* PASSAGE SHOWN *
Signal Fire by Tyler Knott Gregson
Signal Fire by Tyler Knott Gregson
Sorry Is For The Sayer - Why Apologies Fall Short | 9.22.24
22
0:00
-9:48

Sorry Is For The Sayer - Why Apologies Fall Short | 9.22.24

We Can Do Better - The Sunday Edition
22
Art installation on the Causeway Coast, Mussenden Temple, Northern Ireland.

We offer them, often, throwing them out like the confetti of confessions, point our fingers back at ourselves. We fall upon the swords of our apologies, deposit them into the open palms of those we’ve wronged, then walk away so often unburdened. Still though, still, the wrong remains, and with it the ache that we have caused.

Sorry, I believe, is for the sayer.

Not always perhaps, this isn’t a blanket observation that covers all the instances and scenarios, but the thought dawned on me as it’s dawned on me before, only this time I chose to expound upon it. Sorry, is for the sayer. I shall explain and open the door for your rebuttals, should they come.

It begins with an infraction, and this can be anything, at any time, from any one. A party is wronged, is hurt, and now I’d like you to imagine that you are the perpetrator of the crime, minor as it may be. You’ve done it, you’ve ruffled the feathers, upset the balance, spoken even slightly out-of-turn, and in doing so caused pain or suffering to another. This is done, the pain is caused, and time will be required for healing to occur, if it’s to occur at all. The bigger the mistake, the more dire the damage, the longer this will take, as there is a proportionality to this thing.

Share with someone you need to apologize to!

Share

The trouble I have with apologies is quite possibly entirely personal, as I’ve seen what I’m about to explain transpire more times than I can possibly count. Perhaps my neurodiversity comes into play in a larger capacity than I have fully come to understand yet, and if so I will be the first to admit it and then adjust accordingly, but the more often this aforementioned series of events comes to pass, the more I begin to shape this bizarre viewpoint about contrition. Here’s what has occurred, more often than not, when I have been hurt or wronged by another:

  1. The transgression occurs.

* TASK OBJECTIVE *
Write the next part of the essay on why apologies fall short, starting right after its last line.

* DATA SHOWN *
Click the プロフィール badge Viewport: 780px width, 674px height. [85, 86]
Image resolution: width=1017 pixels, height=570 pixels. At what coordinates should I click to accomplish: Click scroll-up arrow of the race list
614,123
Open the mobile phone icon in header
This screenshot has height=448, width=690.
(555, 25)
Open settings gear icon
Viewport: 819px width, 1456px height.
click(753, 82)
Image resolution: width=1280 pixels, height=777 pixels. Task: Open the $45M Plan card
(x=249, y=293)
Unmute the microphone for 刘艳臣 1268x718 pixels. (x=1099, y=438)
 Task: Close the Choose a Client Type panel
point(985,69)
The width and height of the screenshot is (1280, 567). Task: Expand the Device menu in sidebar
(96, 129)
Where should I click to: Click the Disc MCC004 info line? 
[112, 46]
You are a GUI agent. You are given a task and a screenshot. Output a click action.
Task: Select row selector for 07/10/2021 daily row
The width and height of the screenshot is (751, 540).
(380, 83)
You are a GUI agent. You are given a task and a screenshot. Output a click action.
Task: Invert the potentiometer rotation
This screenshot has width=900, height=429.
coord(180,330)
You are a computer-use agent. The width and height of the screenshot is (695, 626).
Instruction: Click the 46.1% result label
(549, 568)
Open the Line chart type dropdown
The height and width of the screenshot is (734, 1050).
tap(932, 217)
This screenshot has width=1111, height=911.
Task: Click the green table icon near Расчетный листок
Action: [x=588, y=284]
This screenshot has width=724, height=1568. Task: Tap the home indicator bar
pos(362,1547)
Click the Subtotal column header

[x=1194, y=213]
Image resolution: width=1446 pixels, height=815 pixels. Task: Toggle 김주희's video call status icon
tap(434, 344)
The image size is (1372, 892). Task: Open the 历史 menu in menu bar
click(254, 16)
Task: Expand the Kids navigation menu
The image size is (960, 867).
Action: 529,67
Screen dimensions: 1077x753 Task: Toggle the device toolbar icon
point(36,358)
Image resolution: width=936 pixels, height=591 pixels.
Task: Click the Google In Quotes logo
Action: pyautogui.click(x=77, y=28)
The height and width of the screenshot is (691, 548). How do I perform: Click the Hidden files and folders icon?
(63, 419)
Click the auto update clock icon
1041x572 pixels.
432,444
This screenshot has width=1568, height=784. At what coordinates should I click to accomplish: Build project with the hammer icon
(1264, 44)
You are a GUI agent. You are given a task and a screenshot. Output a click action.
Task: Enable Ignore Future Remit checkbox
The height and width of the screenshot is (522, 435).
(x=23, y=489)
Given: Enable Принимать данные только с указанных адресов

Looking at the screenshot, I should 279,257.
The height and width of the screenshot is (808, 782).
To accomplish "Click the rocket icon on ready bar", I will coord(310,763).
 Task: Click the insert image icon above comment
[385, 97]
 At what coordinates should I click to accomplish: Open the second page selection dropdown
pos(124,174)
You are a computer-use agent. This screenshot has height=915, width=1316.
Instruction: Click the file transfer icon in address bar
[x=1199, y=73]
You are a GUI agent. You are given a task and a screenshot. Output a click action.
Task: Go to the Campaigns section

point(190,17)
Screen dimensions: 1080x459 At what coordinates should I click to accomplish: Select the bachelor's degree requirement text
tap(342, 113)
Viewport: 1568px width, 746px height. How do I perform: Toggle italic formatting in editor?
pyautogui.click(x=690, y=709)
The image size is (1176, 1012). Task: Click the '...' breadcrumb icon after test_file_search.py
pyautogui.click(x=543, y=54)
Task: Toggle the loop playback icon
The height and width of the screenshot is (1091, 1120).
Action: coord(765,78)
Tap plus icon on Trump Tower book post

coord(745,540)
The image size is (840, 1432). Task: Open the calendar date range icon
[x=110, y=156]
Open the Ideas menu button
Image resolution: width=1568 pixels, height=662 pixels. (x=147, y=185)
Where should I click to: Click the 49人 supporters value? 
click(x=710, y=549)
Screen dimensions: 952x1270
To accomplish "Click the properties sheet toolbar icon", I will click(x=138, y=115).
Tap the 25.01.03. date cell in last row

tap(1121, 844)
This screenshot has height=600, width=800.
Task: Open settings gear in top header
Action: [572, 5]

* FINAL RESULT *
  2. An apology is offered in a time that doesn’t quantifiably leave room for the actual absorption of said transgression into the mind and soul of the transgressor.

  3. The burden of guilt is instantly relieved for the transgressor by the releasing of this weight.

  4. A lightness (for the transgressor) sets in, sets them free, and allows for an almost instantaneous mood change, vibe shift, and energy transformation.

  5. This lightness brings about an expectation for its spread, an expectation that all others will also feel this burden pass.

  6. The burden of ache, of sorrow, of betrayal, or whatever other emotional scar that accompanies the transgression still remains for the innocent and recently wronged party.

  7. This delay, and often even removal from the lightness is now perceived as bitterness, stubbornness, moodiness, or reluctance to accept the swift apology.

  8. The aggrieved innocent party is then forced into a lose/lose situation, either adopting the new mood/vibe/energy/lightness though it comes not natural or even feels genuine, OR, refuses to acquiesce to this mood/vibe/energy switch and is then seen as negative and unwilling.

This isn’t always, this isn’t everyone, but dammit, it’s often, often enough that it led to this strange diatribe and my need to voice it. My thought is, my thought has always been simple:

We can do better.

We can do better than hollow words so seldomly backed with sincere actions, we can do better than responses to mistakes that almost feel robotic and automatic in their expediency and shallowness. We can do better by first understanding how often we might be guilty of doing this ourselves, understanding that if we’ve never given ourselves the time and space to truly understand the ramifications of our own actions, we can never truly atone for them to another.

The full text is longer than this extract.